TBS International and Banks Agree to Amend Credit Facilities and Waive All Defaults; Key Management Commits to Provide New Equit
31 Januar 2011 - 3:00PM
Marketwired
TBS International plc (NASDAQ: TBSI) (the "Company") announced
today that it has entered into amendments to its credit facilities
with all of its lenders, including AIG Commercial Equipment,
Commerzbank AG, Berenberg Bank and Credit Suisse and syndicates led
by Bank of America, N.A., The Royal Bank of Scotland plc and DVB
Group Merchant Bank (the "Credit Facilities"). The amendments
restructure the Company's debt obligations by revising the
principal repayment schedules under the Credit Facilities, waiving
any existing defaults, revising the financial covenants, including
covenants related to the Company's consolidated leverage ratio,
consolidated interest coverage ratio and minimum cash balance, and
modifying other terms of the Credit Facilities.

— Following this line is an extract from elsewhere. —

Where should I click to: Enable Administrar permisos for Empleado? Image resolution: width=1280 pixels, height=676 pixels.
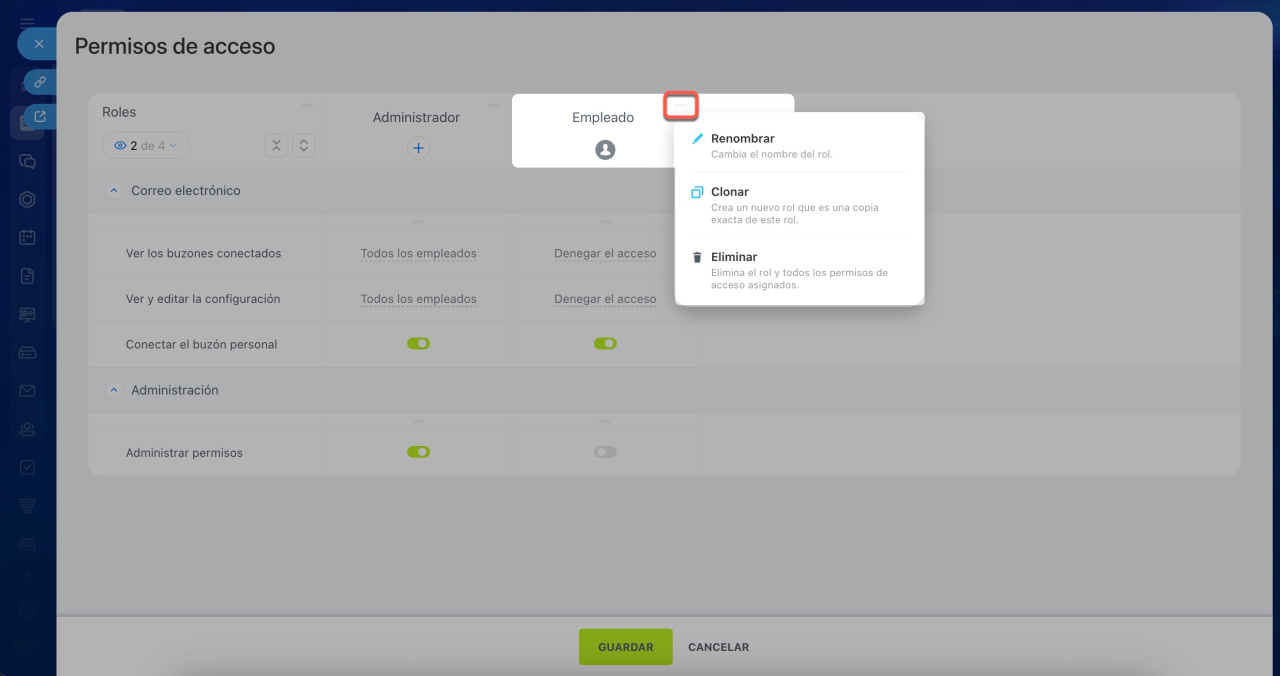605,452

As part of the amendments, Messrs. Joe Royce, the Company's
President and Chief Executive Officer and the Chairman of the
Board, Gregg McNelis, the Company's Senior Executive Vice President
and Chief Operating Officer, and Larry Blatte, the Company's Senior
Executive Vice President, have committed to purchase a pro rata
share of up to $10 million of a new series of preference shares.

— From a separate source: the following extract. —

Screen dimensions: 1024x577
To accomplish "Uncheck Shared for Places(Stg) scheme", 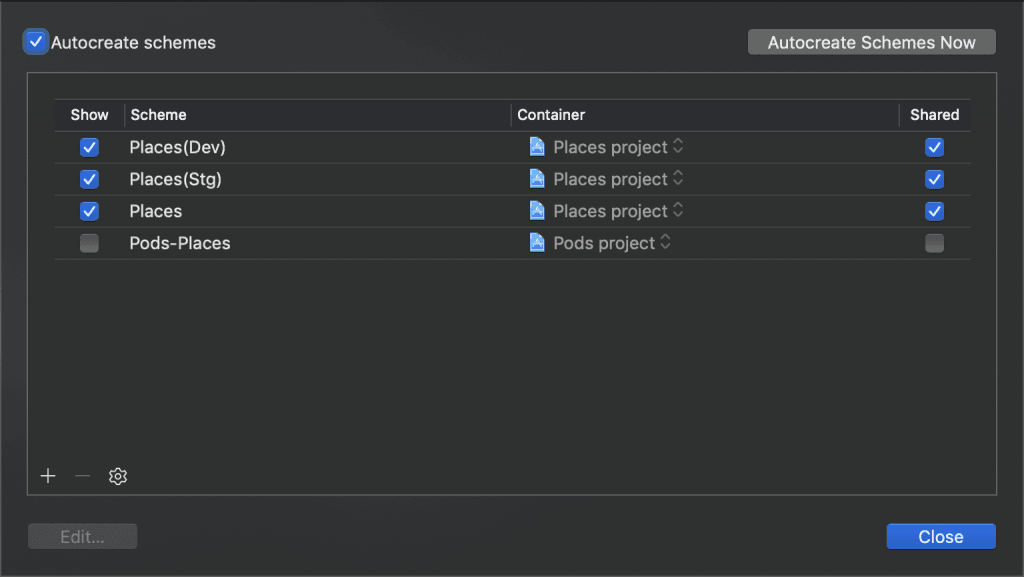I will click(935, 179).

The Company intends to file a registration statement in the near
future with the Securities and Exchange Commission under which it
will conduct a rights offering that will enable all holders of the
Company's ordinary shares at the close of business on the record
date for the rights offering, who desire to purchase similar
preference shares to make such purchases on the same terms and
conditions. You must be a holder of ordinary shares on the record
date, which the Company expects will be Monday, February 7, 2011,
in order to participate in the rights offering.
Ferdinand Lepere, Senior Executive Vice President and Chief
Financial Officer commented, "I am very pleased that we were able
to reach a consensus with 100% of our two dozen banks, spanning
seven different loan facilities. I would like to thank our lenders
and all of the professionals who worked tirelessly to achieve this
restructuring. I believe TBS is now in a position to navigate the
challenging global shipping market confronting us."

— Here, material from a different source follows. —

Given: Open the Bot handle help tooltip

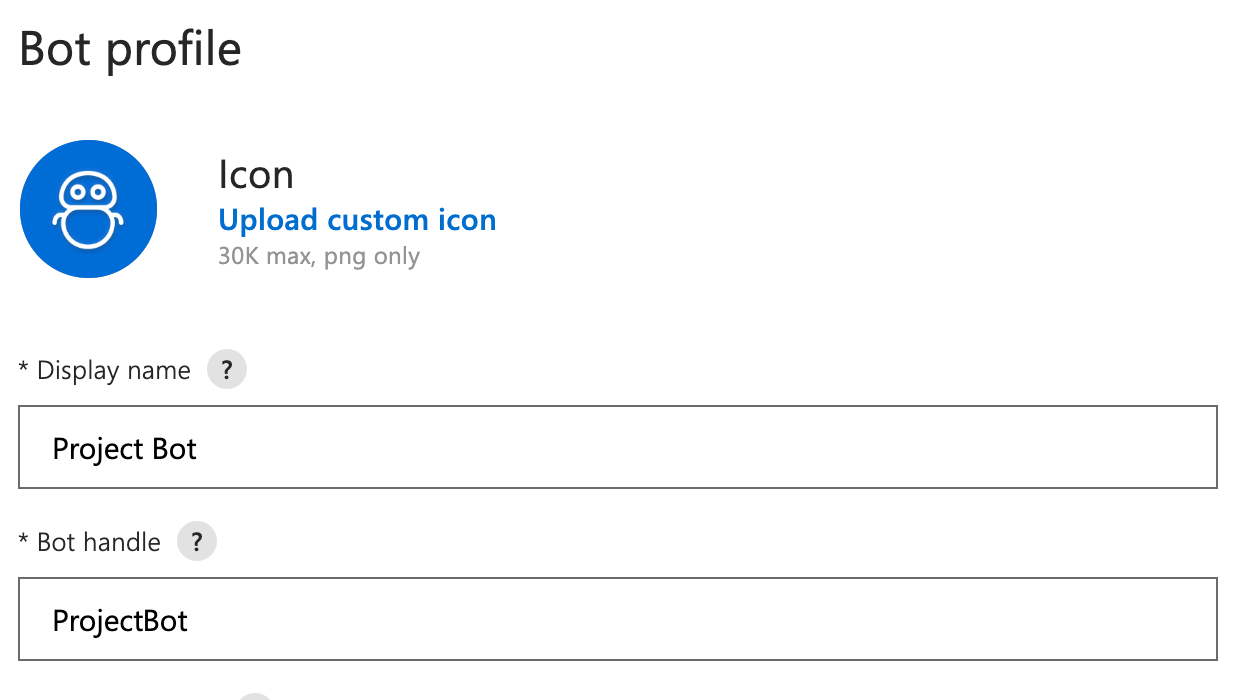Looking at the screenshot, I should pos(197,542).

The Company currently expects to be in compliance with all
financial covenants and other terms of the amended Credit
Facilities through maturity. As a result of the amendments to the
Credit Facilities, the Company intends to classify the long-term
portion of the Company's outstanding debt at December 31, 2010 as
long-term debt in its consolidated balance sheet, thus remediating
the uncertainty regarding TBS's ability to fulfill its financial
commitments as they become due, which uncertainty was the condition
that raised substantial doubt about TBS's ability to continue as a
going concern.
This announcement shall not constitute an offer to sell nor a
solicitation of an offer to buy any securities, nor shall there be
any sale of any securities in any state or jurisdiction in which
the offer, solicitation or sale of securities would be unlawful.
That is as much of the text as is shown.